Copy out each line in the records below that contains the string "icon".

>> start Task material

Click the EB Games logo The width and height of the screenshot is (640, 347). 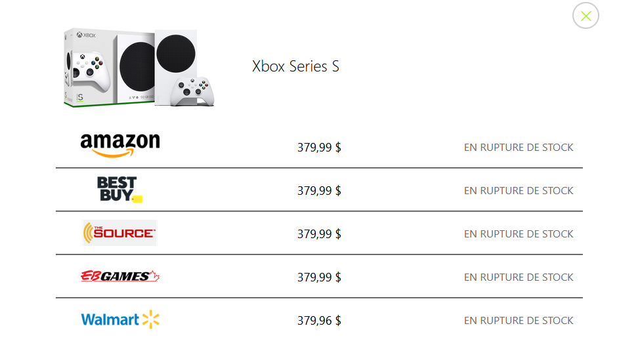click(x=120, y=277)
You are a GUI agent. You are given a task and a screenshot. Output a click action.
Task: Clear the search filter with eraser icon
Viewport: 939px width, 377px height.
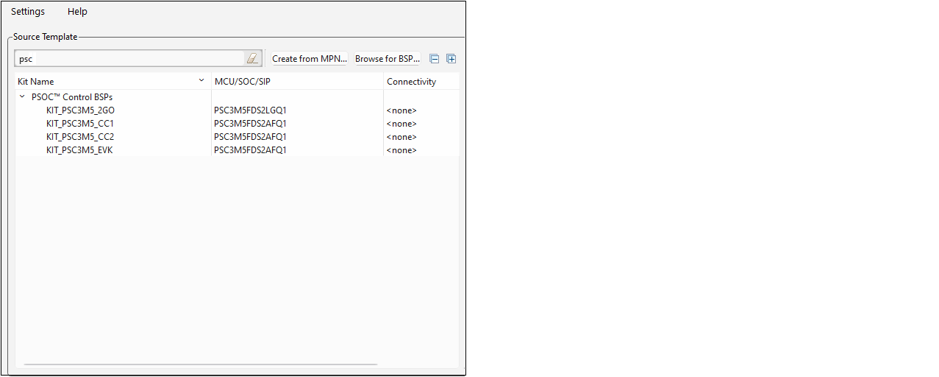(252, 59)
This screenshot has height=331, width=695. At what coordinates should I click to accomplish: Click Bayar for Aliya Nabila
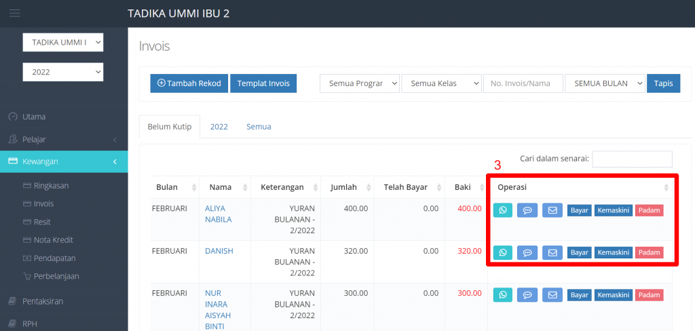point(579,210)
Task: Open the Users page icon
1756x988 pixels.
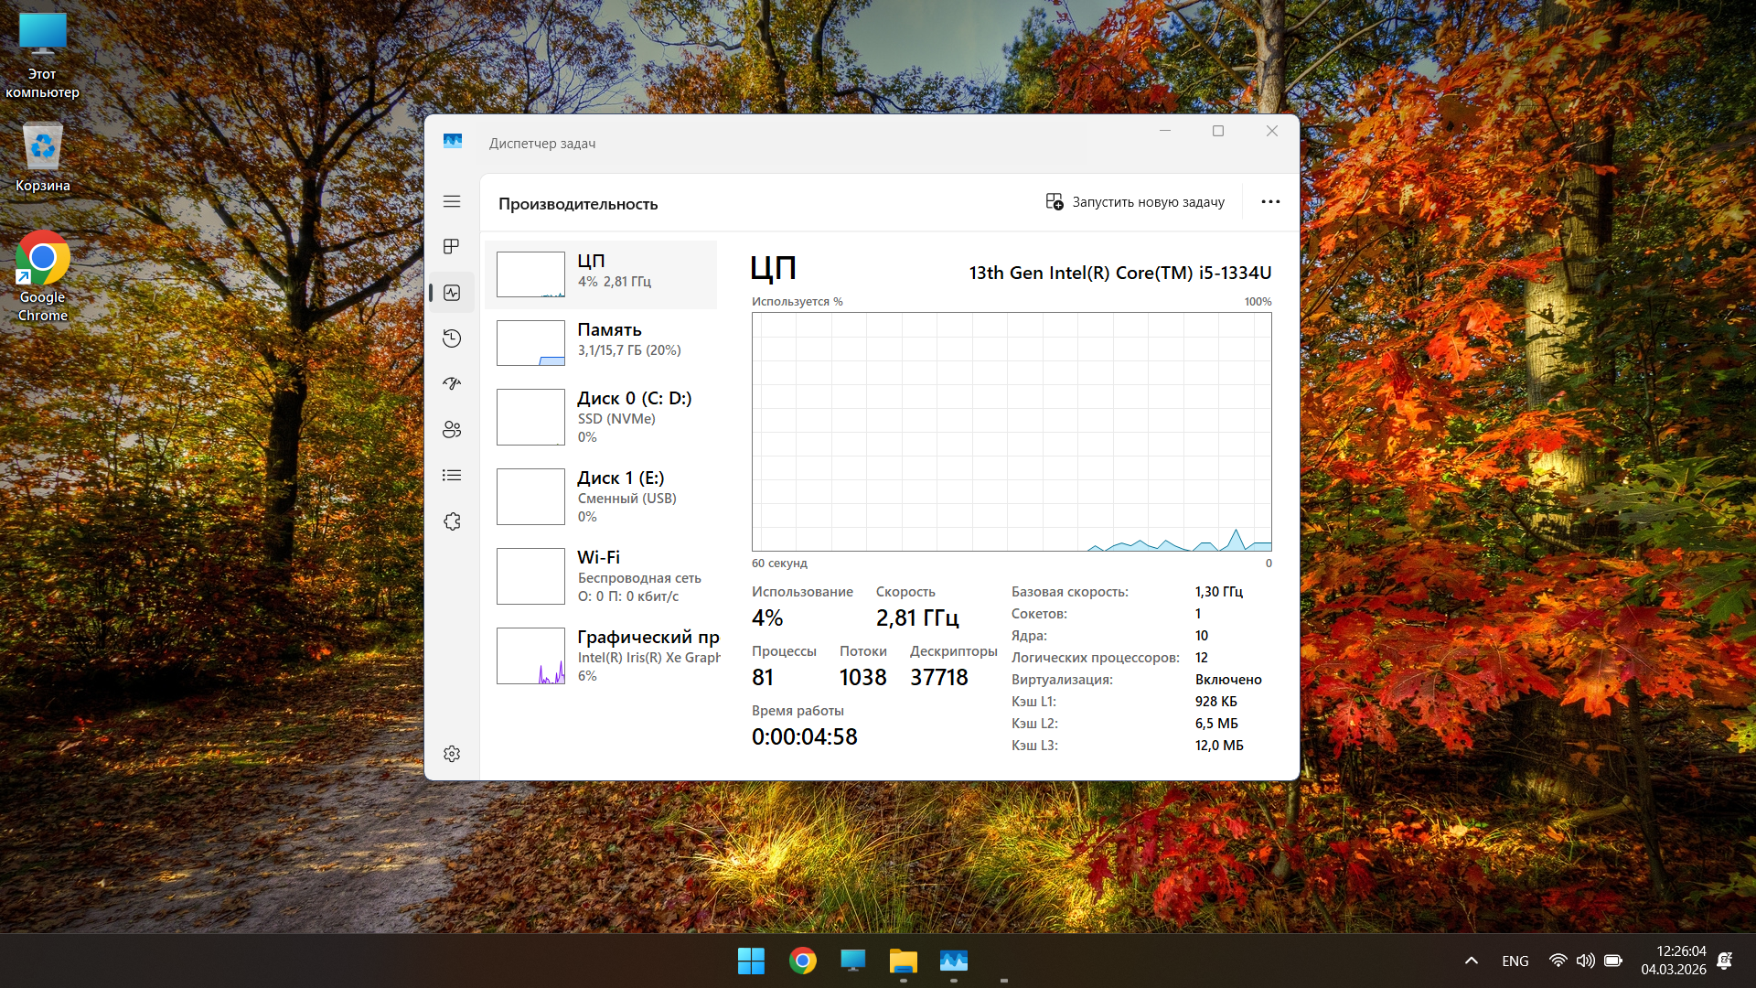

>> end Task material

Output below:
Task: Clear the search filter with eraser icon
Task: Open the Users page icon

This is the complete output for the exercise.